This is a guest post by Jacob Thomas, Lead Data Engineer at CarGurus. You can find the original article and read more from Jacob on Bostata.
When it comes to your company’s software and infrastructure, it often makes sense to buy vs. build. However, it will benefit you in the long-term to thoroughly understand and own your data management and collection. Here’s why. When it comes to software and related infrastructure, businesses get caught in a never-ending cycle of “build vs. buy”. Many third-party companies successfully solve challenges such as managing sales pipelines, accounting automation, payment processing, and internal communication. These alternatives to “building it yourself” empower companies to operate faster or more efficiently, and the overall benefit to the customer is net-positive. However, there is one critical component of your business you should reconsider leaving with third parties: your data and supporting data infrastructure.
In fact, the world’s most progressive companies have this in common: an obsession with data collection and in-house data ownership. Why do they invest in building their own data infrastructure to ensure in-house data governance? Simply put, it adds long-term value, offers positive financial implications, and creates competitive advantages. Let’s take a closer look at the first advantage of data ownership.
1. Add long-term business value through data ownership.
Imagine you’re an investor evaluating two functionally-equivalent companies. Both have similar technology, a large customer base, provide real value and have been in business for about five years. Now let’s say Company 1 has four years worth of site traffic and customer behavior data, application performance metrics, clean financial data, git (code change) history, and a number of external datasets relevant to its core competencies. On the other hand, Company 2 simply has its co-founders and a small subset of the engineering it has employed along the way.
Which one would you invest in? Probably not the one with minimal data to back up their claims.
When a company has full ownership of data, it’s easy to track unsampled site performance over time. On the other hand, a product like Google Analytics makes this impossible unless your company is willing to pay more than $150,000 annually.
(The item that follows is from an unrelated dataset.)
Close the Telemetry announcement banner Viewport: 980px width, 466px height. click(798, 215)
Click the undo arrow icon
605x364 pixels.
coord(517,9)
So what should you do if you want to prove important business growth, product efficacy and show that technical competence has increased throughout your company’s existence? The answer is to instrument your systems and warehouse your own enterprise data. Only in-house data ownership makes this possible.
2. Data ownership has important financial implications - now and in the future.
Let’s consider the widely-used system for site instrumentation and analytics previously mentioned: Google Analytics. If you want a “pure”, unsampled view of your site traffic you will need to become a Google Analytics Premium customer (now branded “360”) at an annual cost of over $150,000. What happens when you become a paying customer, only to decide five years down the road that you need to cut costs and downgrade the service? The historical data you have been collecting would be sampled leaving you with only a rough estimate of site traffic over time. And since you most likely wouldn’t want to lose the insights and data access you once had, you are therefore held hostage by your own data.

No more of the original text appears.